→ About this exercise:
Write out again, word for word, the lines below from the line that holds "The width and" through the line that holds "Image resolution: width=1488", omitting pictures.

Data to examine Start Marker

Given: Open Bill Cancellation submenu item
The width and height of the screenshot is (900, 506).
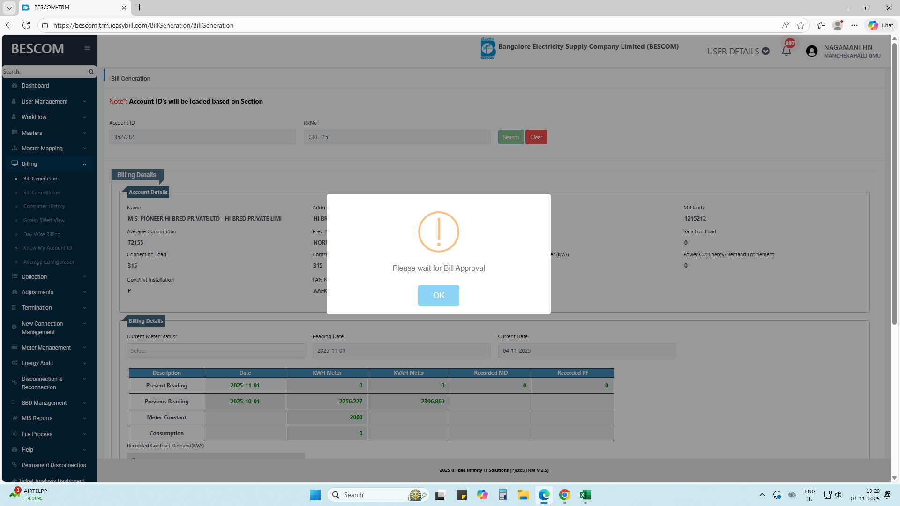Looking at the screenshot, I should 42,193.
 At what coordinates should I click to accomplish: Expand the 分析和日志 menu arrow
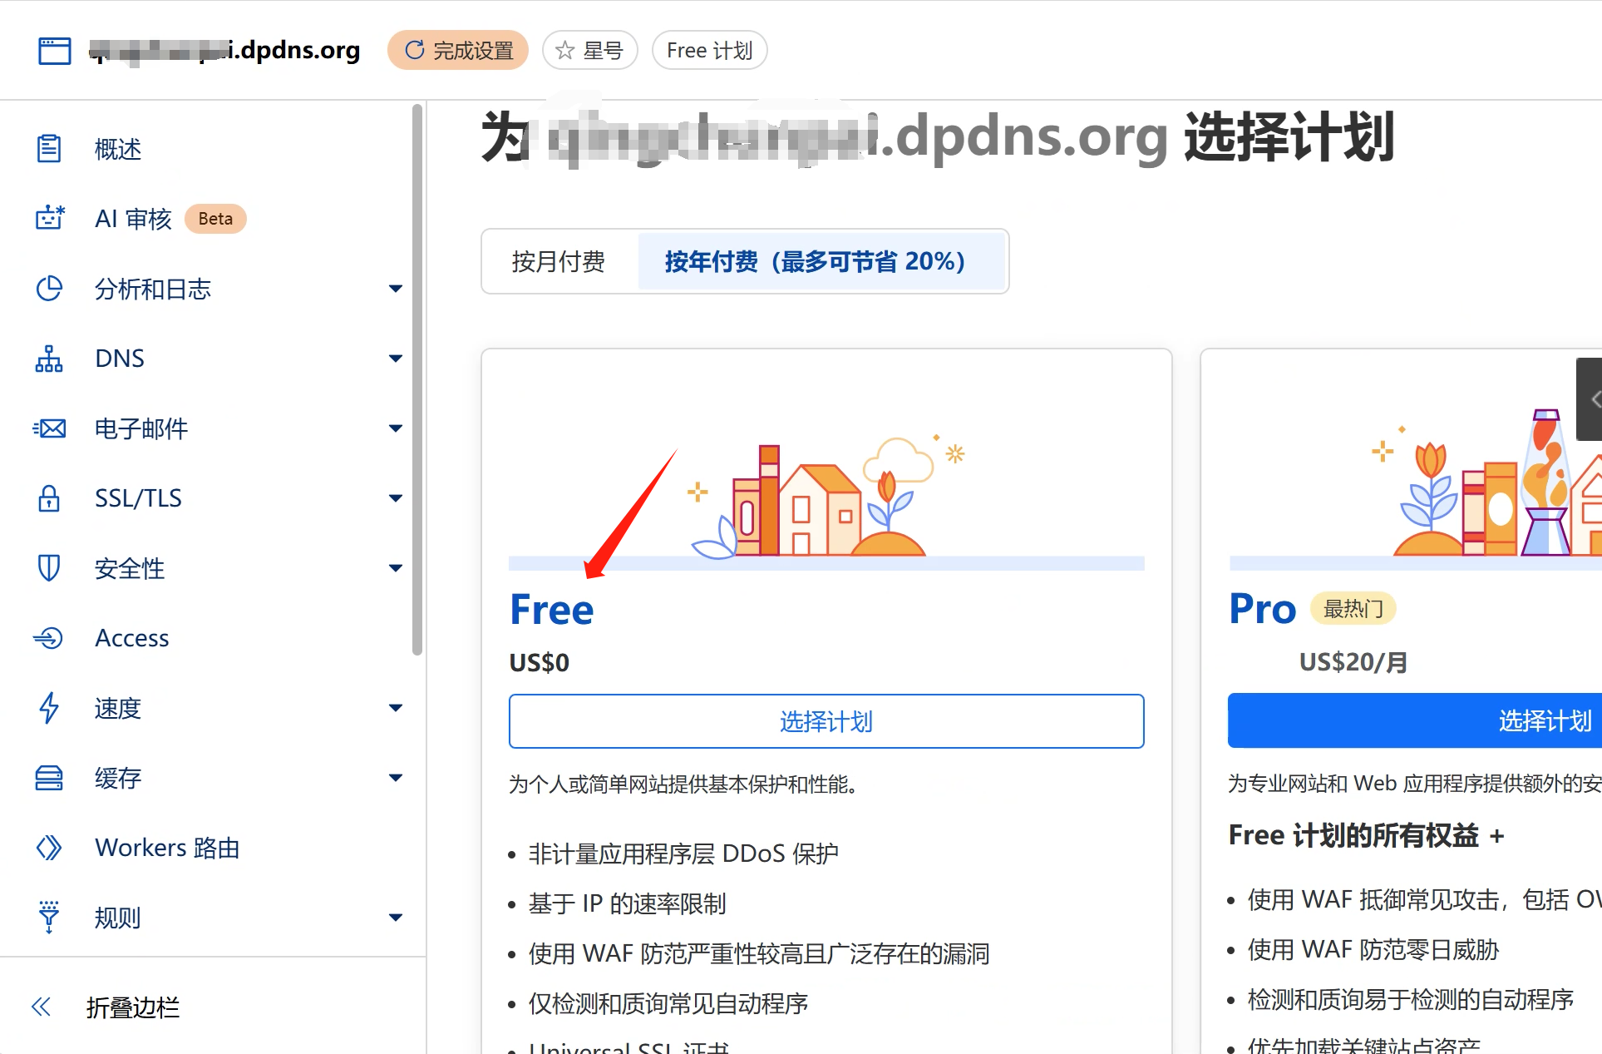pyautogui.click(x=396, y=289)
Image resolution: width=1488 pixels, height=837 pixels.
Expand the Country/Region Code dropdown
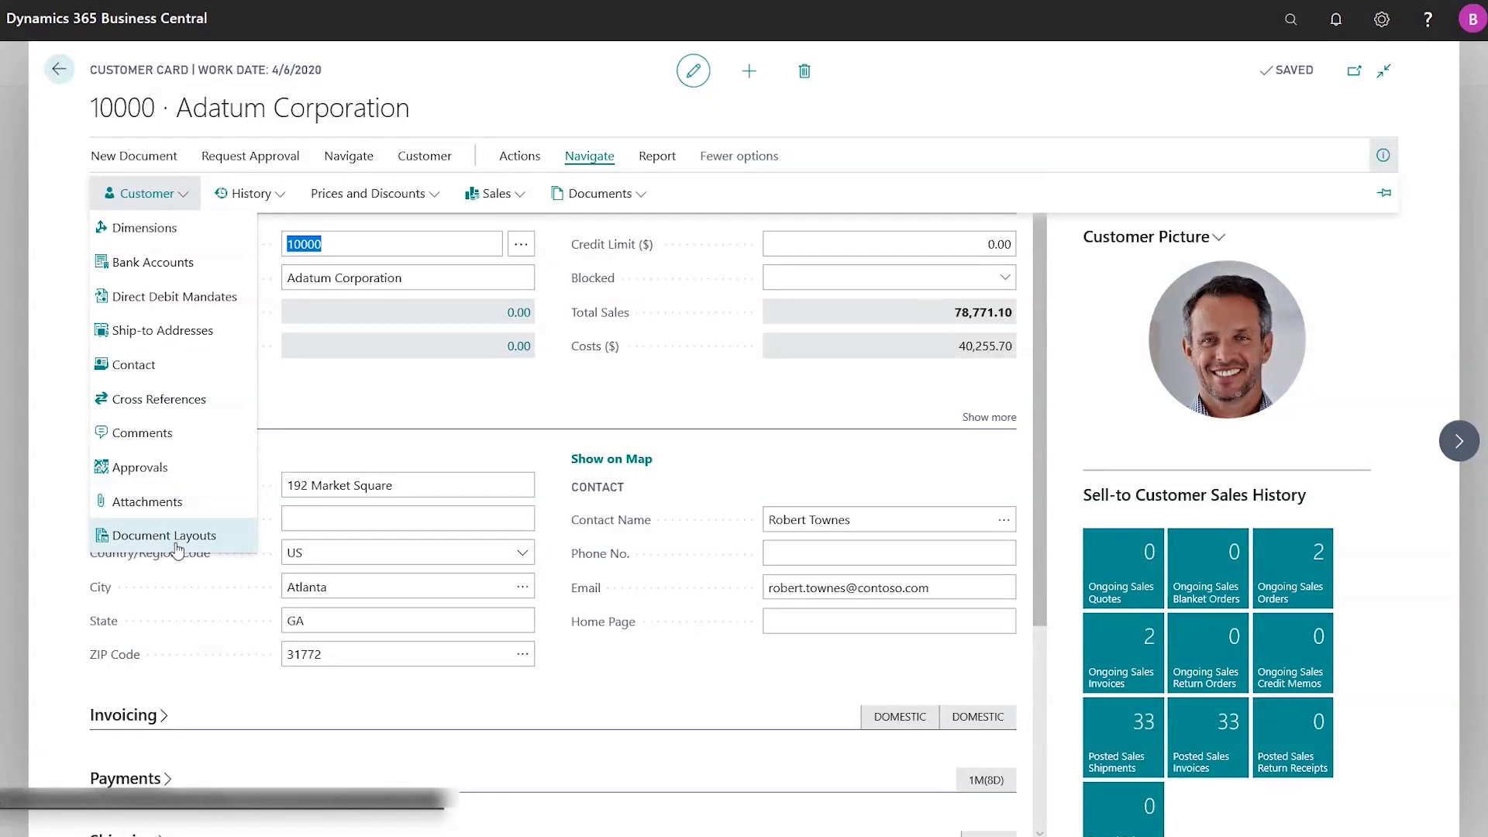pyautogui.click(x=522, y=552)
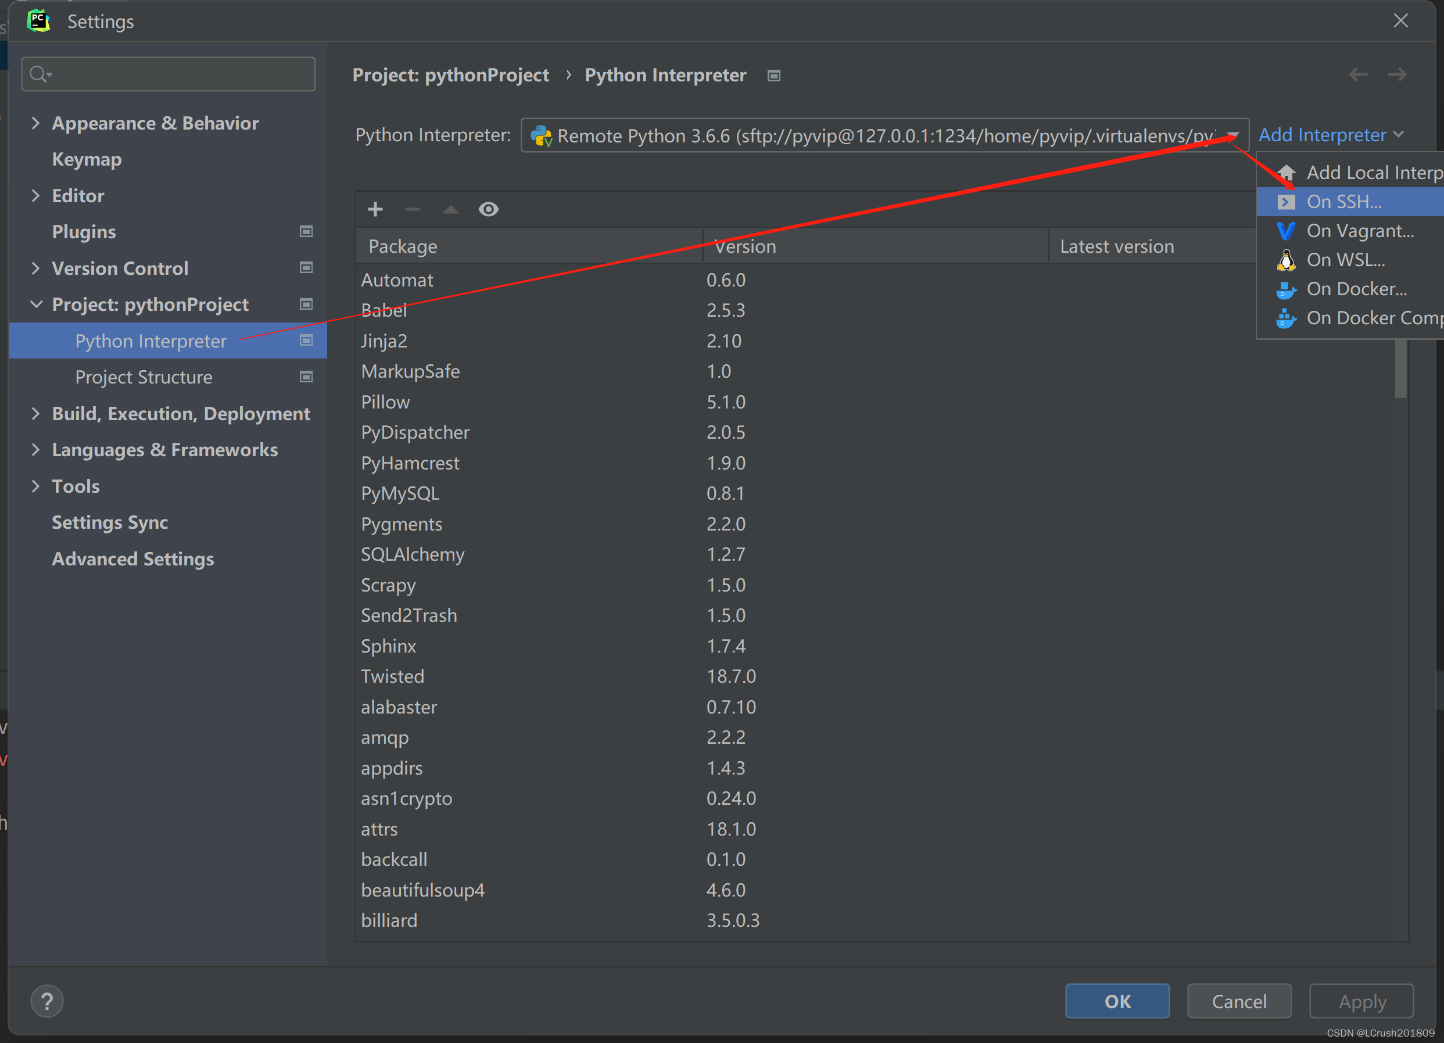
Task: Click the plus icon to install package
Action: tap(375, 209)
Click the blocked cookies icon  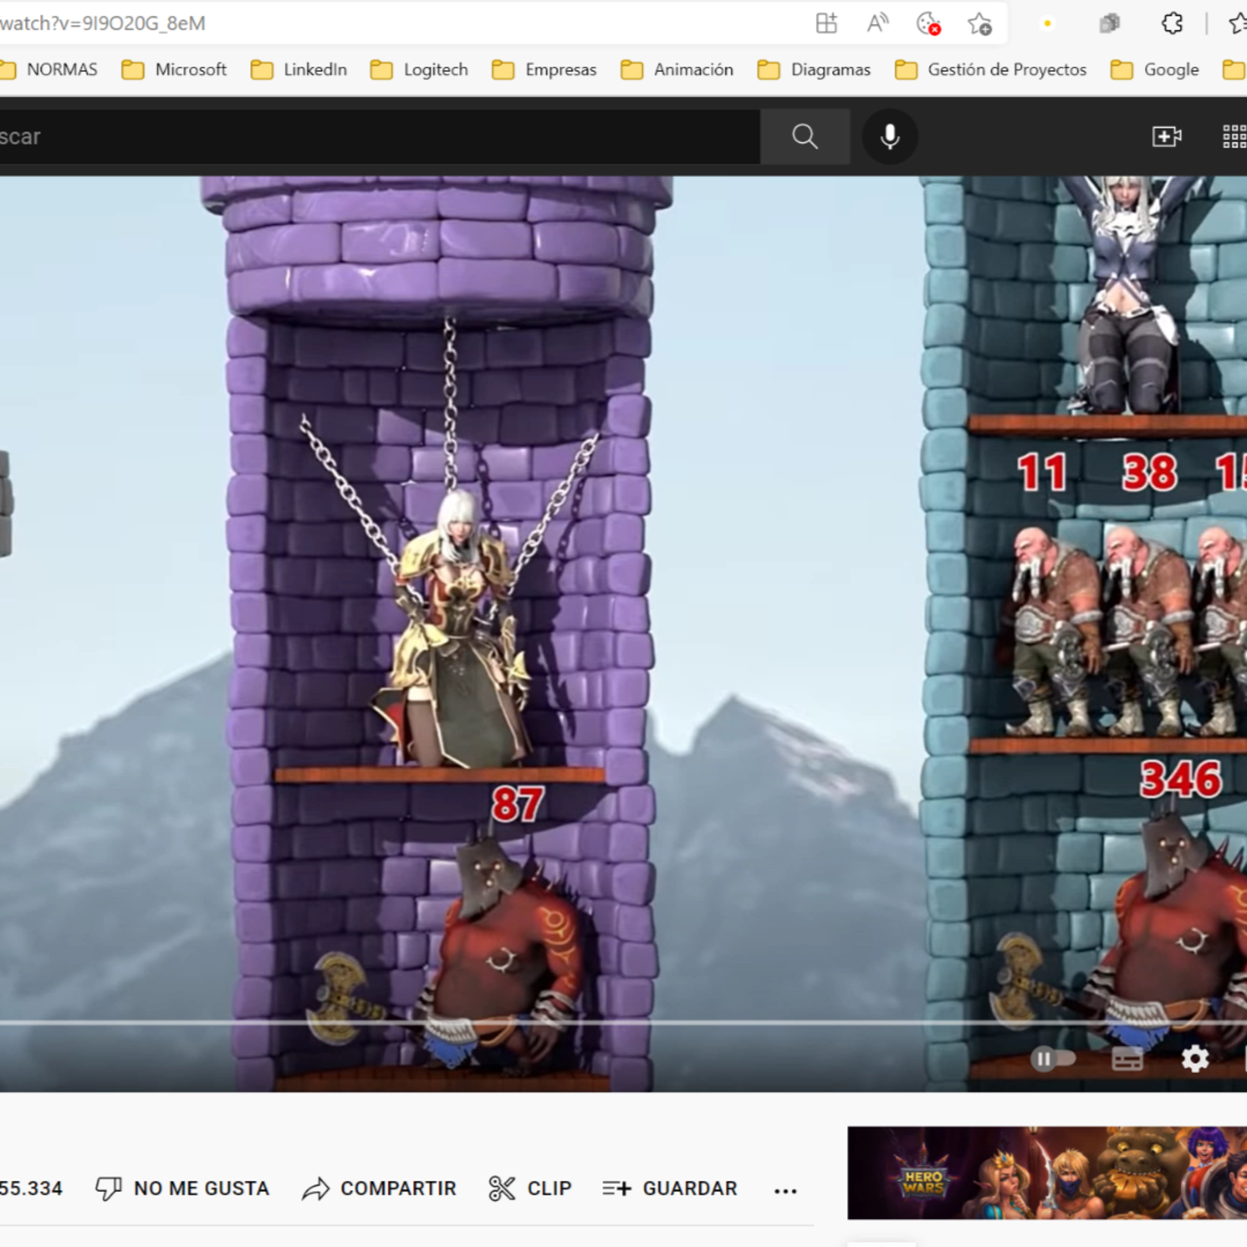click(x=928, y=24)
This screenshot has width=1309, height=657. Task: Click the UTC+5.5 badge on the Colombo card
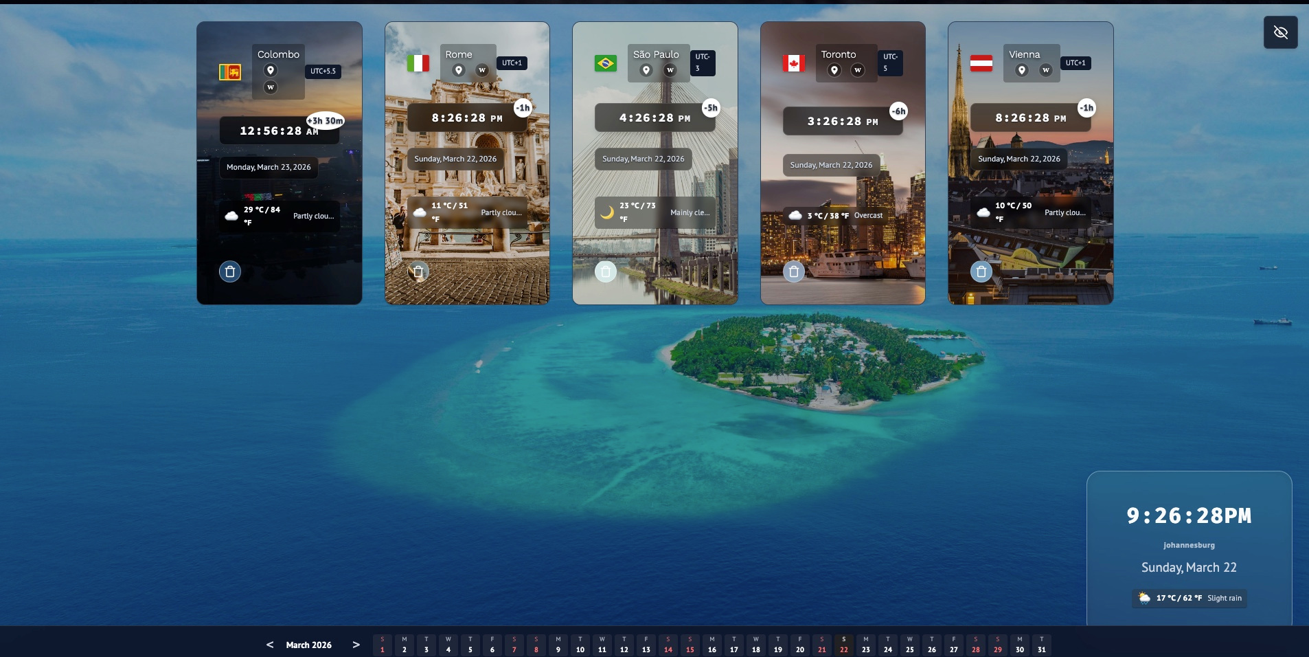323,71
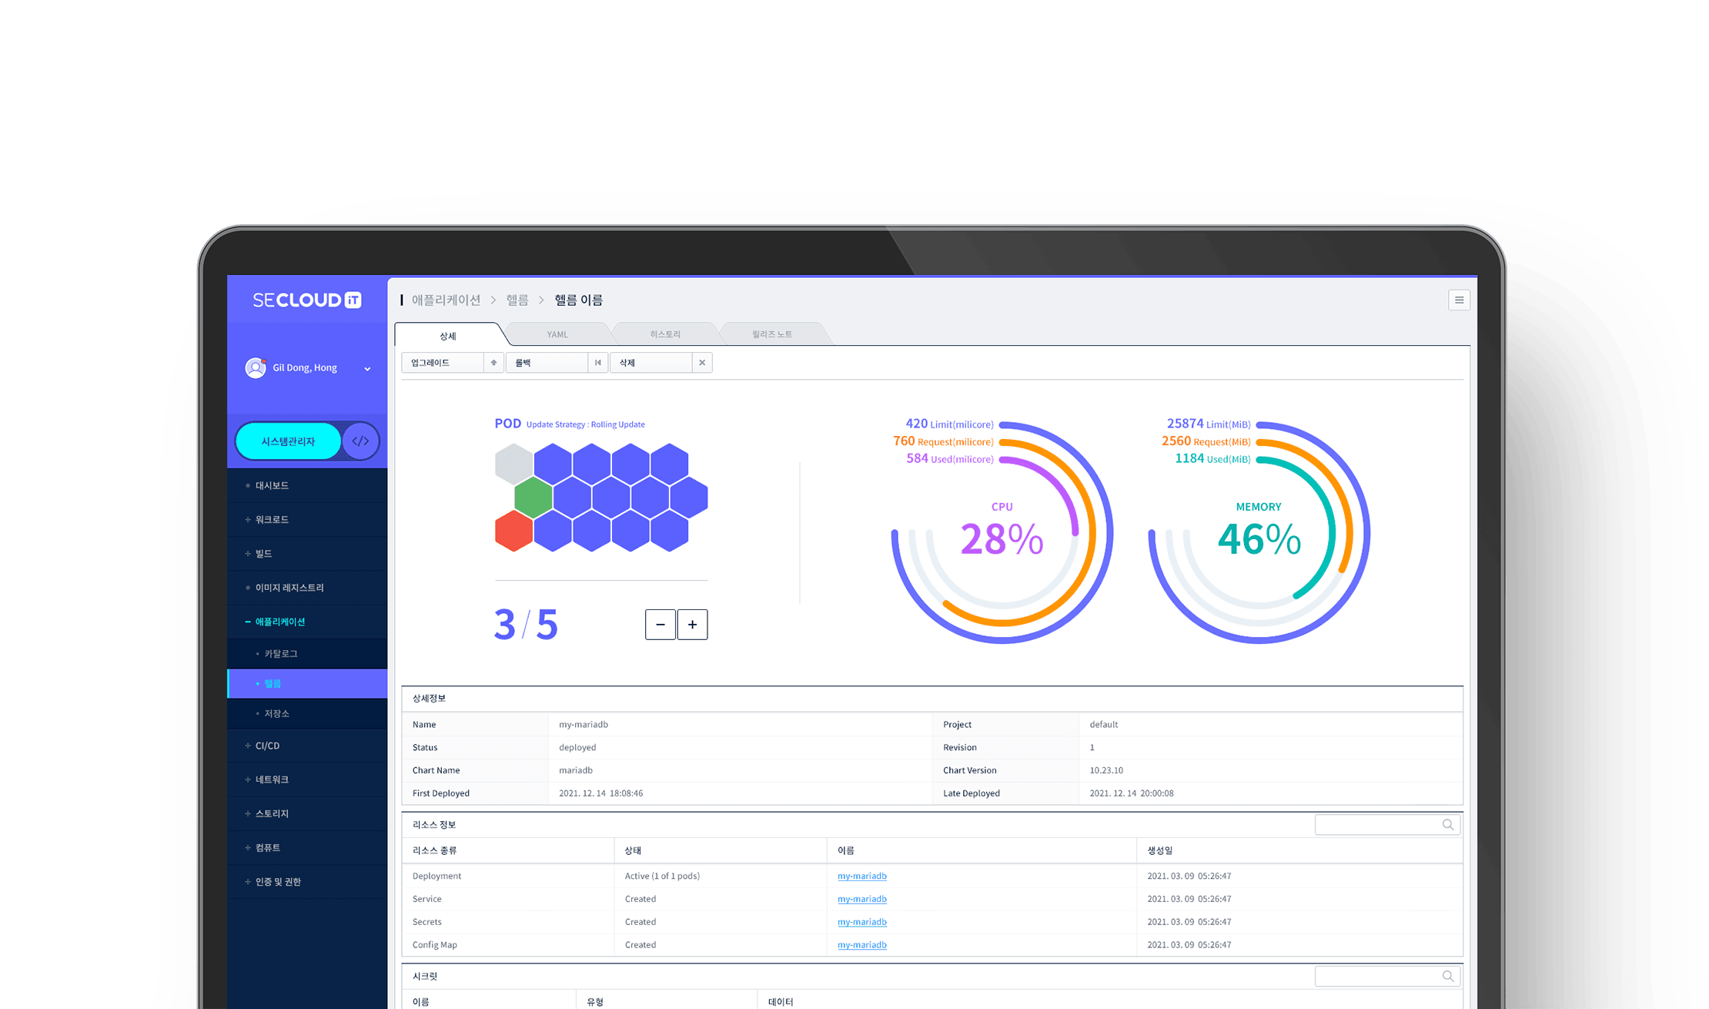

Data to examine End Marker

→ Response to the exercise:
The width and height of the screenshot is (900, 506).
Looking at the screenshot, I should 42,193.
 At what coordinates should I click to accomplish: Expand the 分析和日志 menu arrow
pyautogui.click(x=396, y=289)
Image resolution: width=1488 pixels, height=837 pixels.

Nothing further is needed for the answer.